When an incident happens, the temptation is strong to identify a single cause. It’s as if the system is a chain, and we’re looking for the weak link that was responsible for the chain breaking. But, in organizations that are going concerns, that isn’t how the system works. It can’t be, because there are simply too many things that can and do go wrong. Think of all the touch points in your system, how many opportunities there are for problems (bugs, typo in config, bad data, …). If any one of these was enough to take down the system, then it would be like a house of cards, falling down all of the time.
What happens in successful organizations as that the system evolves layers of defense, so that it can survive the kinds of individual problems that are always cropping up. Sure, the system still goes down, and more often than we would like. But the uptime is good enough that the company continues to survive.
Here’s an analogy that I’m borrowing from John Allspaw. Think about a significant new feature or service that your organization delivered successfully: one that took multiple quarters and required the collaboration of multiple teams. I’d wager that there were many factors that contributed to the success of this effort. Imagine if someone asked you: “what was the root cause for the success of this feature?”

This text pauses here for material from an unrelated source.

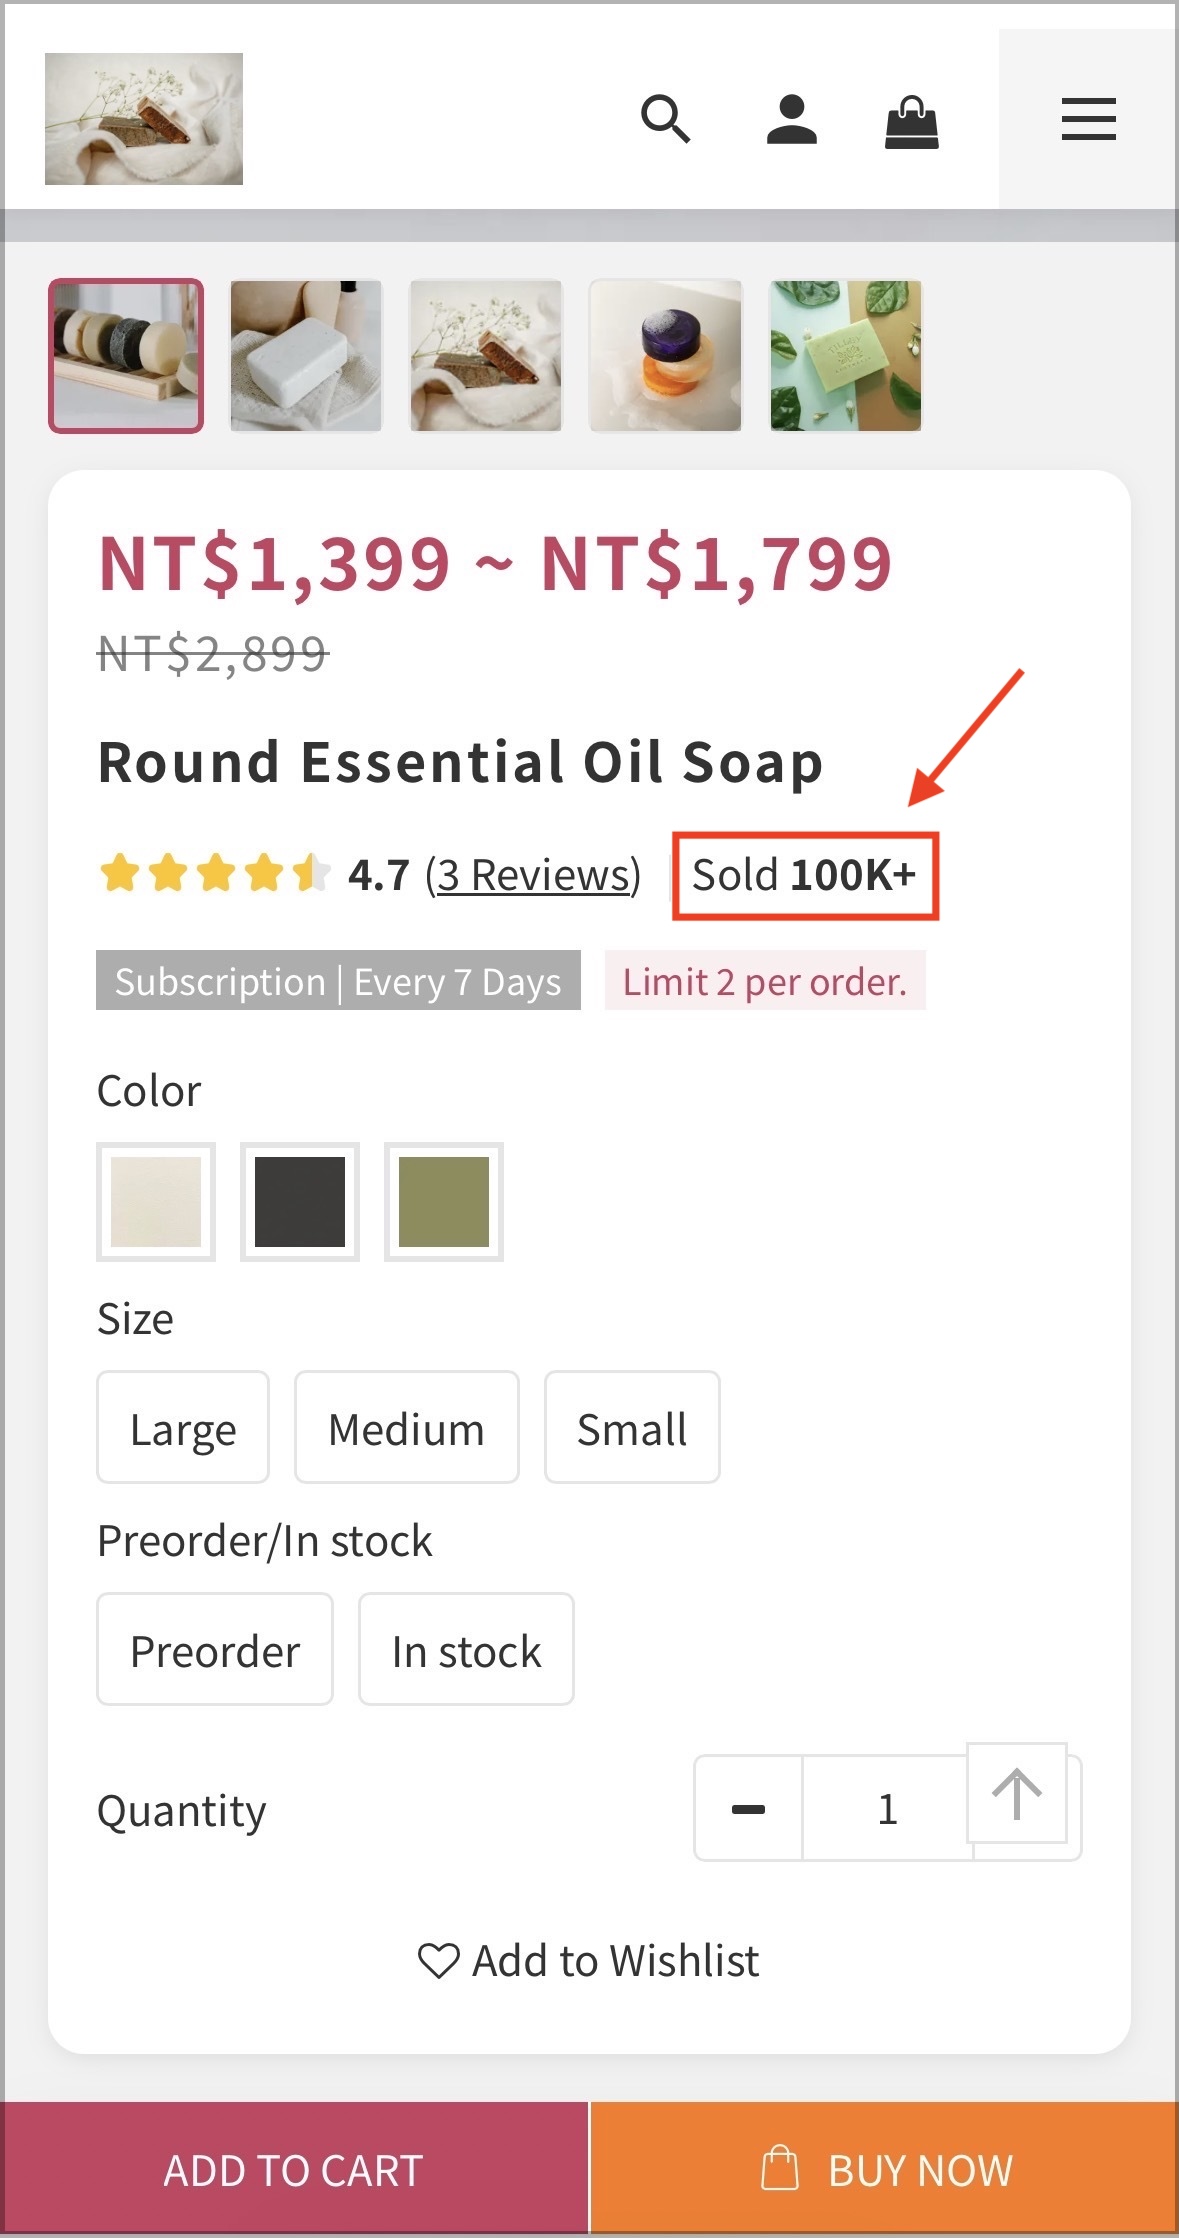The height and width of the screenshot is (2238, 1179).
Task: Click the ADD TO CART button
Action: [294, 2170]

So it is with incidents. Because an organization can’t prevent the occurrence of individual problems, the system evolves defenses to protect itself, created by the everyday work of the people in the company. Sure, the code we write might not even compile on the first try, but somehow the code that made it out to production is running well enough that the company is still in business. People are doing checks on the system all of the time, and most of this work is invisible.
For an incident to happen, multiple factors must have contributed to penetrate those layers of defenses that have evolved. I say that with confidence, because if a single event could take your system down, then it never would have made it this far to begin with. That’s why, when you dig into an incident, you’ll always find those multiple contributors.